Notre-Dame took roughly 200 years to build. No single architect oversaw the whole thing. The original designer, Maurice de Sully, died in 1196 — when only the choir had been completed. What followed was two centuries of successive architects, each working from incomplete plans, modifying what came before, adding what seemed right, sometimes tearing out what didn’t work.
The cathedral that tourists photograph today was not designed. It emerged — from the accumulated decisions of people who would never see the finished thing.
Sound familiar?
The Ant Problem
A leafcutter ant colony builds fungus gardens, waste disposal systems, ventilated underground chambers, and temperature-regulated nurseries — infrastructure that would impress a human engineer. The colony can house millions of workers, regulate its own internal climate, and adapt to environmental changes in real time.
No ant has a blueprint. No ant understands the whole system. Each ant follows simple local rules: if I smell this pheromone, do this; if I’m carrying this load, go here; if I sense this vibration, stop.
The intelligence is not in any individual ant. It’s in the interaction pattern.
This is not a metaphor. It’s the same computational architecture as:
- Your immune system (billions of cells with no central command)
- The internet (routing protocols with no central controller)
- Language itself (a shared coordination system nobody designed)
- Markets (price signals that encode distributed information)
What “Designed” Actually Means
There’s a version of creationist intuition that sneaks into secular thinking: the idea that complex, functional things must have been intended by something with the whole picture in mind.
It feels true. A cathedral feels like it required a vision. An ant colony feels like it required a blueprint. A language feels like it required an author.
None of them did.
What they required was a process that reliably selects for functional outcomes over time, combined with local agents following simple rules, combined with enough iterations to accumulate structure.
That’s it. That’s the whole trick.
Darwin figured this out for biology. Hayek figured it out for economies. Neither discovered anything that wasn’t already running in the ant colony, in the immune system, in the development of every cathedral that was too big for any one architect to hold in their head.

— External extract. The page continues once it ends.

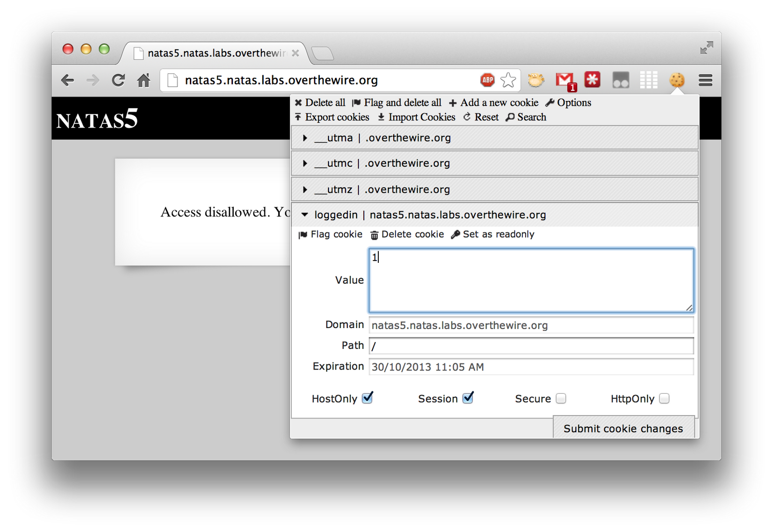This screenshot has width=773, height=532.
Task: Click Add a new cookie
Action: tap(494, 103)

The Part That Breaks Your Brain
Here’s the piece that took me longest to sit with:
The cathedral is better because no single person designed it.
Each successive architect was solving for the problems the previous one created, using techniques the previous one didn’t have, responding to structural discoveries made during construction. The building accumulated knowledge that no individual could have possessed in advance.
The ant colony is more robust because no single ant understands it. There’s no single point of failure. There’s no central coordinator whose death collapses the system. The intelligence is distributed so thoroughly that you can remove 30% of the colony and it self-repairs.
We’re taught that intelligence flows from a centre outward — from the designer to the object, from the brain to the body, from the manager to the organisation. The cathedral and the ant colony suggest the opposite: the most durable intelligence accumulates from the periphery inward, from local interactions upward, from constraint and selection rather than from intention.
Why This Matters for How You Work
Most institutions are still trying to build cathedrals with a single architect who holds the whole vision.
Most management is still trying to run ant colonies by giving each ant explicit instructions.
The evidence from biology, from architecture, from economics, from every complex adaptive system we’ve studied, says this is the wrong model. The right model is: define the local rules carefully, then let the interactions run, then modify the rules based on what emerges.
This is not abdication of responsibility. It’s a more accurate theory of how functional complexity actually gets built.
The ant doesn’t know it’s building a cathedral. That’s the point. That’s the feature.
You don’t need to hold the whole thing in your head. You just need to be running the right rules, in the right direction, long enough for the structure to appear.